1. Sets the path where pixelc.jar is located. If you copied pixelc.jar in /home/pi/pixelcade, then leave this line as is
PIXELPATH="/home/pi/pixelcade/";
2. Checks that the PIXEL:LED ART board is connected. If yes, we keep going and if no, the script terminates.
if $pixelexists | grep -q '/dev/ttyACM0';
3. RetroPie passes to this script in the form variables the selected game rom and selected game platform (atari2600, nes, mame, etc.). The code snippet below will first detect the game platform and select an LED design for that specific platform. Then it will check if a specific .GIF exists matching the selected game rom name. For example, if the selected rom game is 1941.zip, the script will look for mamelibretro/1941.gif.

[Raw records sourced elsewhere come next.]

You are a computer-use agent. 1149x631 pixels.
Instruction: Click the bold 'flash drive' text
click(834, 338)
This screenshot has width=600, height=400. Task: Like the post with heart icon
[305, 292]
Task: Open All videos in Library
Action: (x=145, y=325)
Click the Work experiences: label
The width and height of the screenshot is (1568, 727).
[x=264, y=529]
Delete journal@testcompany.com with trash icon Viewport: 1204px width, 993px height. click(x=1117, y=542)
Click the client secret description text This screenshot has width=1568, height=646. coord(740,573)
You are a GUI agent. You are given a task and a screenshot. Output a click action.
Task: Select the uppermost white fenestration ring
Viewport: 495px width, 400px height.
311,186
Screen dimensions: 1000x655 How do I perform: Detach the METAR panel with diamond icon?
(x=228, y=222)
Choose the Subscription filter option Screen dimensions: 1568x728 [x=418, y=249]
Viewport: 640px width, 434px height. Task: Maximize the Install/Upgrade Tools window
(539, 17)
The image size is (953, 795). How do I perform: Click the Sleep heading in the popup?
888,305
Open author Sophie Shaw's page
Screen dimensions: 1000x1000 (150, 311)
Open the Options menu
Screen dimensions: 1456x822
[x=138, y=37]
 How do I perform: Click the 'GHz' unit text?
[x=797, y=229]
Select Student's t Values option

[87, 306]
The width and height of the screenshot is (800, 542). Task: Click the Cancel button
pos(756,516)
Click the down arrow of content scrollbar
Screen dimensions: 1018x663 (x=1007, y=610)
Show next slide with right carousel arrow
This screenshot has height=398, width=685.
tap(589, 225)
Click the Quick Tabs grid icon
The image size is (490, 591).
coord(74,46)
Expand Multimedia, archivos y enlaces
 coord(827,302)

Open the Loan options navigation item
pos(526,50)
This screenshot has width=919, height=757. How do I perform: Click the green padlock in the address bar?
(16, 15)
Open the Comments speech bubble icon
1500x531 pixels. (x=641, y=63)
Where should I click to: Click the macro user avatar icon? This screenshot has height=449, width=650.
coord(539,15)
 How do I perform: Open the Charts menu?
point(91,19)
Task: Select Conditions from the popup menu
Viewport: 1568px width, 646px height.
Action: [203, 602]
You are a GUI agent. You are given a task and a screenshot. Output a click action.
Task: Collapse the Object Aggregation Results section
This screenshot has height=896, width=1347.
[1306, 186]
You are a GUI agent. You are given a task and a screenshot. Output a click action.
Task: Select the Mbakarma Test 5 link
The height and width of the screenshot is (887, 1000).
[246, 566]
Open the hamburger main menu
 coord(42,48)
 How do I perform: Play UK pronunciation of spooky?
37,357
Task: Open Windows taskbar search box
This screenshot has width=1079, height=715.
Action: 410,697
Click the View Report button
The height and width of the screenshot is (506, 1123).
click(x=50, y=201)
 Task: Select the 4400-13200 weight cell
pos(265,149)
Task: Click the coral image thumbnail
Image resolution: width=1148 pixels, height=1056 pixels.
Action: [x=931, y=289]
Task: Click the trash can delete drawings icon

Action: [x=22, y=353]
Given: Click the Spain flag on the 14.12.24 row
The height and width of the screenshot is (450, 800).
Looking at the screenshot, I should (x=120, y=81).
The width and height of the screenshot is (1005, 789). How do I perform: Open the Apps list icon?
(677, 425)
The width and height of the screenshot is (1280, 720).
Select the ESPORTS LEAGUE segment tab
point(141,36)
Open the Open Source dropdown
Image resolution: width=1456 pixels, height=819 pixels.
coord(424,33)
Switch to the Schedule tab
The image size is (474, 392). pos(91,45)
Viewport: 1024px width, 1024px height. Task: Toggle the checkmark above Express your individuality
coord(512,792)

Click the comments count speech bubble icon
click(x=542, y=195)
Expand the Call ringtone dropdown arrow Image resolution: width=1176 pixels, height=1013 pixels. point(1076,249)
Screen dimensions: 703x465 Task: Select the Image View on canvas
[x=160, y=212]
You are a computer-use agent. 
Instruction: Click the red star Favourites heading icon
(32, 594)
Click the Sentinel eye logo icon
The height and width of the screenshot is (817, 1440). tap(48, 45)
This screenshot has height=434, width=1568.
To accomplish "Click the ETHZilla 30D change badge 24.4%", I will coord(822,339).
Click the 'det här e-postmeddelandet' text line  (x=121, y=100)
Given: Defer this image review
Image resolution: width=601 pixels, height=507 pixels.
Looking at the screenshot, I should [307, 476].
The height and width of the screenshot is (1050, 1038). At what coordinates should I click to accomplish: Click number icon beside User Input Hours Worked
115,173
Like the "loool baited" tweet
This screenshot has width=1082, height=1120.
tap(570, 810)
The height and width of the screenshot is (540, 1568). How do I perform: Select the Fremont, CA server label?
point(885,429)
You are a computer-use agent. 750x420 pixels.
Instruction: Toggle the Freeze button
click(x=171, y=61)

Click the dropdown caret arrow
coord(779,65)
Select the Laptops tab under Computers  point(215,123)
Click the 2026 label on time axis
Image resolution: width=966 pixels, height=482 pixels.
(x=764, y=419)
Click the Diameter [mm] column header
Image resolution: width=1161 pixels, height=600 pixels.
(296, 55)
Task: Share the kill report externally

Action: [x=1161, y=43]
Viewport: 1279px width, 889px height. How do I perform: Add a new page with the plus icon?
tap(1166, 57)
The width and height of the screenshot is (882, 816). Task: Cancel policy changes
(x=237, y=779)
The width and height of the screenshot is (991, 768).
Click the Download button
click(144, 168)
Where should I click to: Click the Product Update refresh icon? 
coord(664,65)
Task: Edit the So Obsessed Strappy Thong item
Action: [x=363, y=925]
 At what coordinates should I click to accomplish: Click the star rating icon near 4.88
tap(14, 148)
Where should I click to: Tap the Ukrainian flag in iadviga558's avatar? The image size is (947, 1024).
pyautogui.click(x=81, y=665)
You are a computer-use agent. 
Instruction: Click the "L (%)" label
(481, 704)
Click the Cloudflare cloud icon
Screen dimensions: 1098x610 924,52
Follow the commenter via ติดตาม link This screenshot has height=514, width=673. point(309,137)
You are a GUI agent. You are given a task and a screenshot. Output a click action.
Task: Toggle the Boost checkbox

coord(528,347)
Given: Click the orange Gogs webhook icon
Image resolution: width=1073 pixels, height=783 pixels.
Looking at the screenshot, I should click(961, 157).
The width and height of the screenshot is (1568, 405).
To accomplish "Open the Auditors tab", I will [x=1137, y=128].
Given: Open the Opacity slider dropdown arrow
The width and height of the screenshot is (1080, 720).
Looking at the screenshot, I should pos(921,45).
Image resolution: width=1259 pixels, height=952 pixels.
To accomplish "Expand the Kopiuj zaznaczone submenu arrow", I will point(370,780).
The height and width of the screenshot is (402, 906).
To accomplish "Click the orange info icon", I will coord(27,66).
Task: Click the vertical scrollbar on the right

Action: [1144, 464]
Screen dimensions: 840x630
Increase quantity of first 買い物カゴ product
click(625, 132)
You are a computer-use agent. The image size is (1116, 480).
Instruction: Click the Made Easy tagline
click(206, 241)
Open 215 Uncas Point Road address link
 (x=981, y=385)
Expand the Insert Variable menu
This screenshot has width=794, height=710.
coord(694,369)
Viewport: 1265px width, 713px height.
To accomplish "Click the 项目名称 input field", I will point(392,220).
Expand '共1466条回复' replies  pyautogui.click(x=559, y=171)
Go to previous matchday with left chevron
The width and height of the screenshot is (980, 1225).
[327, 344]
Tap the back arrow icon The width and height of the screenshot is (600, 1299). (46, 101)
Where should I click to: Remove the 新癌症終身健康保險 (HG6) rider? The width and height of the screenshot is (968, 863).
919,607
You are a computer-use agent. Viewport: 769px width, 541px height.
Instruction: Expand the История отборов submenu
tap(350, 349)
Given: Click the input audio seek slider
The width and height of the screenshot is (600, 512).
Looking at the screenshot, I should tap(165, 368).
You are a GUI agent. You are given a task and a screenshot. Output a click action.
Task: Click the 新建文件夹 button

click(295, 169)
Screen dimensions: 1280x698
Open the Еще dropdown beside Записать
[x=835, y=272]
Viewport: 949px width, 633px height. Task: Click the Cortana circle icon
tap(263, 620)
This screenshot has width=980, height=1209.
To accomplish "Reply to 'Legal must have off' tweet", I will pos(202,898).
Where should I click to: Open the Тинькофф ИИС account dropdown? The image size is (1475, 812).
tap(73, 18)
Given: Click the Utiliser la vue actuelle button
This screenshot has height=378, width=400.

If that GIF exists, then that will be used as the LED marquee and if it doesn't exist, the default platform GIF will be used.
if [[ $PLATFORM == "mame-libretro" ]] || [[ $PLATFORM == "mame-mame4all" ]] || [[ $PLATFORM == "arcade" ]];then
echo "Entered ${PLATFORM} If Statement" >&2 if [[ -f "$MARQUEEGIF" ]]; then GAMEIMAGE=$MARQUEEGIF
echo "File $MARQUEEGIF exists so we'll write it to the LED marquee" >&2
else
if [[ -f $MAMEDEFAULT ]]; then
GAMEIMAGE=$MAMEDEFAULT
echo "File $MARQUEEGIF DOES NOT exist, defaulting to generic LED marquee: ${GAMEIMAGE}" >&2
else
GAMEIMAGE=$MAMEDEFAULT <
echo "File $NGPCDEFAULT DOES NOT exist, defaulting to generic LED marquee: ${GAMEIMAGE}" >&2
fi
fi
fi
4. This last command in the script does the actual write to the LED display.
java -jar "/home/pi/pixelcade/pixelc.jar" --gif="/home/pi/pixel/mame-libretro/1944.gif" --64x32 --write --silent
The game (1944.gif in this example) will be passed dynamically. Remove --silent when initially setting up and troubleshooting to see the screen output.
Also note that each time a game is launched, a log file will be written to /root/dev/shm/runcommand.log which will be very helpful for troubleshooting.
So go ahead and modify per your needs and also create GIFs for your favorite games and copy them to /home/pi/pixel/%platform-name (atari2600, mame-libretro, etc.) and then copy your version of runcommand-onstart.sh to /opt/retropie/configs/all/ . When creating your GIFs, be sure and name them the same as the rom name (ie, 1941.gif , 1941j.gif etc.) and note you'll make copies for game that have multiple rom versions.
For the combined restart and shutdown button on the back, here is the script for that
Since this installation is for a vertical orientated monitor, here is a nice vertical theme for RetroPie
I ported this software to Windows too, here is an example installation using the Maximus Arcade front end on Windows in a larger LED marquee installation.
Step 13: Lessons Learned
A few things I would have done different:
The PIXEL: LED Art display is nice but really would have been better as a mounted marquee on the front. I plan to do another build with a 64x32 LED matrix and then will just need to modify the laser cut design for the larger marquee.
I mainly play 80s arcade games, most of which play better on a vertically mounted monitor vs. the horizontal mount in this project.
RetroPie and MAME have lots of function buttons which I can remember what each one does since I programmed them but rightfully so, my wife and kids don't and have requested labels on all buttons for the next build.